Когда стихия выходит из-под контроля, в человеке пробуждается первобытный страх. Мы привыкли верить, что являемся хозяевами своих владений, что Бог дал нам землю для того, чтобы мы, люди, на ней правили. Эта иллюзия необходима нам, как хороший ночник. Правда куда ужаснее: наши тела так же хрупки и непрочны, как молодые деревца под напором урагана, а наши любимые дома от сплавного леса отделяет лишь один паводок. Мы уходим корнями в содрогающуюся от трепета землю, мы живем там, где поднимались и рассыпались в прах горы и где превращались в туманную мглу доисторические моря. Мы и построенные нами города не вечны, да и сама земля – лишь проходящий поезд. Когда вы стоите в мутной илистой воде, которая доходит вам до пояса, и слышите, как из темноты кричат люди, тщетно пытающиеся сдержать напор неумолимого течения, вы наконец осознаете истину: нам не победить, но мы не имеем права сдаваться. Под проливным дождем, на уходившем из-под ног речном берегу не было ни одного человека, который хоть на секунду поверил бы в то, что Текумсе можно остановить.
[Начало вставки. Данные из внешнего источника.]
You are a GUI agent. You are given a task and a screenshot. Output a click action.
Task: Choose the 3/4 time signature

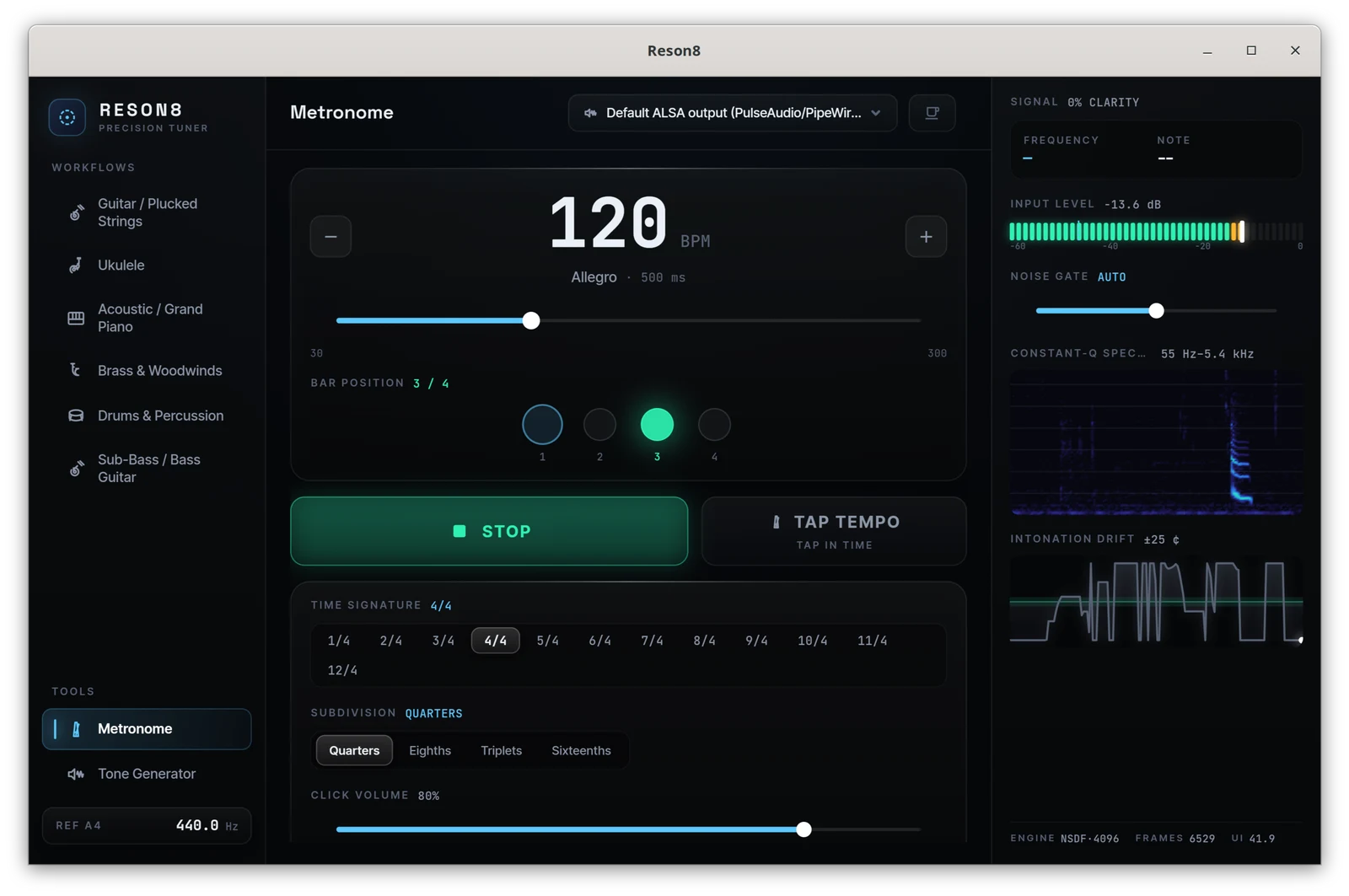click(x=443, y=641)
Такого не случалось никогда. Но, несмотря ни на что, работа продолжалась. Грузовик, полный лопат и другого инструмента, прибыл из скобяной лавки, и мистер Вандеркамп-младший тут же принялся выдавать лопаты, а получившие инструмент записывали свои имена на листке, укрепленном на дощечке с зажимом. Преграда из земли и мешков с песком продолжала расти, но речная вода тем не менее проникала сквозь эту баррикаду, подобно коричневому супу, вытекающему наружу из беззубого старческого рта. Вода поднялась еще выше, скрыв пряжку моего ремня.
Зигзаги молний прорезали небо, и вслед за каждой вспышкой раздавался раскат грома такой силы, что нельзя было расслышать даже пронзительного визга испуганных женщин.
– Как близко ударило! – воскликнул преподобный Ловой, сжимая в руках лопату. Он казался вылепленным из глины.
– Свет гаснет! – крикнула через несколько секунд какая-то чернокожая женщина.
И действительно, Брутон и Зефир начали медленно погружаться во тьму. Я видел, как мигают и гаснут огни в окнах. Через мгновение весь мой родной городок лежал во тьме: невозможно было различить, где небо, а где вода. Где-то далеко от Брутона, но определенно в пределах Зефира, в окне какого-то дома мерцало пламя свечи. С минуту я следил, как едва заметный огонек перемещается из одного окна в другое. Довольно скоро я понял, что смотрю на особняк мистера Мурвуда Такстера в возвышенной части Темпл-стрит.
Дальнейшее я сперва почувствовал, а лишь потом увидел.
Появившийся слева от меня человек некоторое время молча меня рассматривал. Он стоял, держа руки в карманах своего длинного непромокаемого пальто. Вслед за ударом грома завыл ветер, разметавший мокрые полы дождевика незнакомца, и у меня замерло сердце: я вспомнил тот силуэт в лесу у озера Саксон.
Постояв немного рядом с нами, незнакомец направился в сторону дамбы. Это был высокий и сильный мужчина, в движениях его чувствовались целеустремленность и сила. Лучи от фонарей на мгновение скрестились в воздухе, словно в фехтовальном поединке, и человек в дождевике вошел в перекрестие света. Мне не удалось разглядеть лицо незнакомца, но зато я увидел кое-что другое.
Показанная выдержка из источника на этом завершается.